Terza età

Tornato da qualche giorno in città, T percorreva in bicicletta un viale. Mentre pedalava, l'avventura patita in Sardegna ancora gli occupava la mente. Durante la sua agognata escursione in una regione montagnosa e particolarmente pietrosa la guida l'aveva abbandonato all'improvviso ed era scomparsa senza far ritorno. Perché lo avesse abbandonato in quel deserto - ecco ciò che T stava rimuginando mentre pedalava sul viale alberato lungo il fiume -  era un mistero. 
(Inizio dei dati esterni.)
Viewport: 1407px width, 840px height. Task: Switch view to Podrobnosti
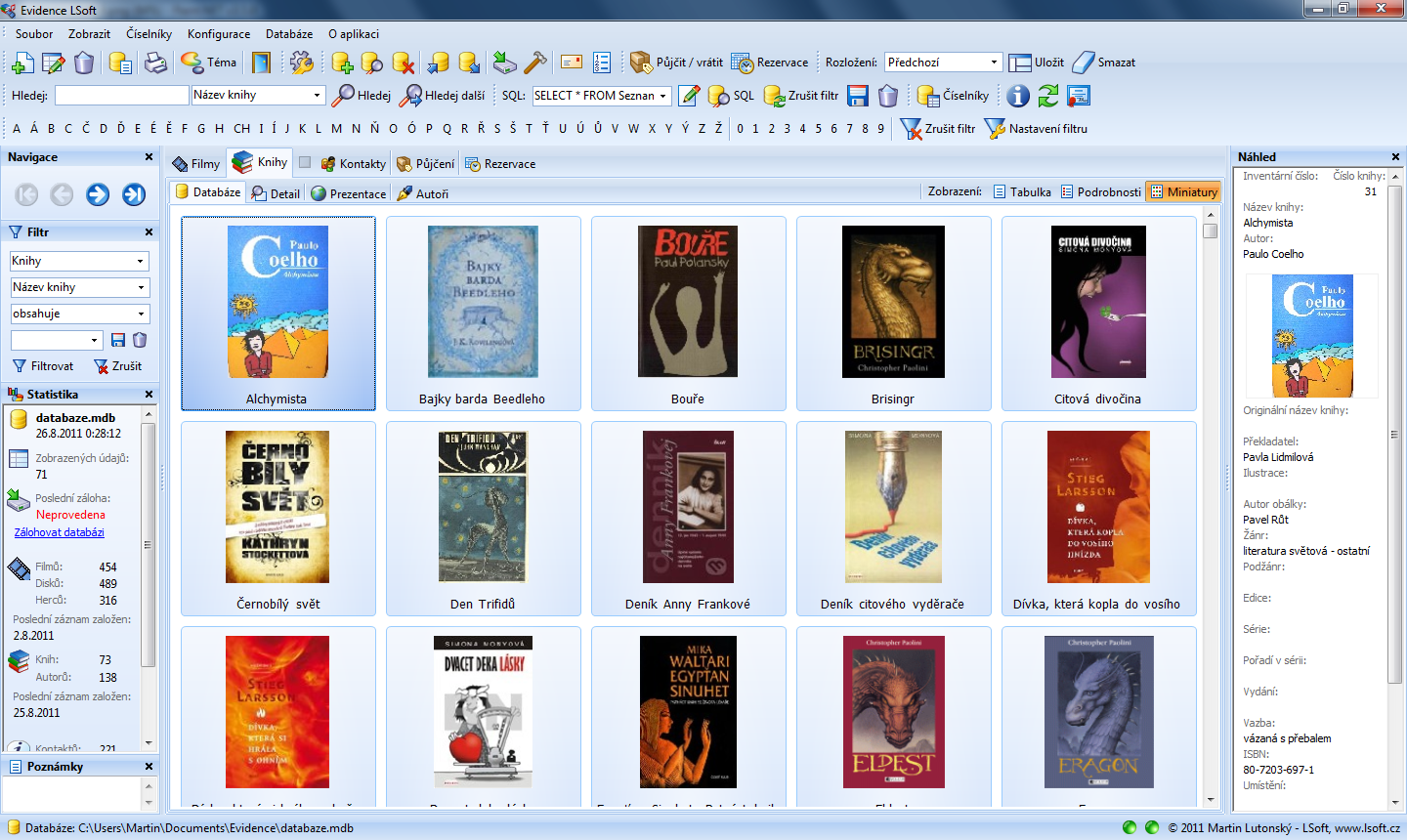[1100, 192]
"Forse mi ha lasciato tra le rupi perché l'avevo pagato in anticipo", pensava T, che era riuscito a evitare per caso un precipizio orrido solo pochi minuti dopo che la guida se n'era andata per i fatti suoi. Aveva poi fatto faticoso ritorno nel paese dove aveva una stanza e invano, il giorno successivo all'incidente, era andato a chiedere "perché" alla Pro Loco -chiusa.
Mentre era insoddisfatto della spiegazione venale dell'incidente, per chiamarlo così, e si chiedeva se non avesse invece offeso la guida, un ragazzo sui trent'anni, per qualcosa che aveva detto, ma cosa? - vide che una vigile urbana gli faceva segno di fermarsi.
Stupito, T estrasse la carta d'identità e la porse alla vigile urbana. L'infrazione di T era consistita nel suo pedalare troppo lento, lui seppe. "Lei intralcia il transito degli skate board e dei monopattini, oltre che delle altre biciclette", sentenziò la vigile. Al che T la guardò negli occhi, celesti, e le disse con un sorriso: "lo sa quanti anni ho io? Non ha visto il documento? Come vuole che possa pedalare veloce?"
In verità non aveva pedalato piano a causa della sua età avanzata, come volle far credere alla vigile, invece si era distratto dal ritmo perché pensava al precipizio che aveva scansato all'ultimo momento, alla guida infedele, al perché e per come dell'abbandono.
La vigile però non poteva saperlo, quindi convenne che  sì, T era davvero anziano e aveva il diritto di pedalare piano.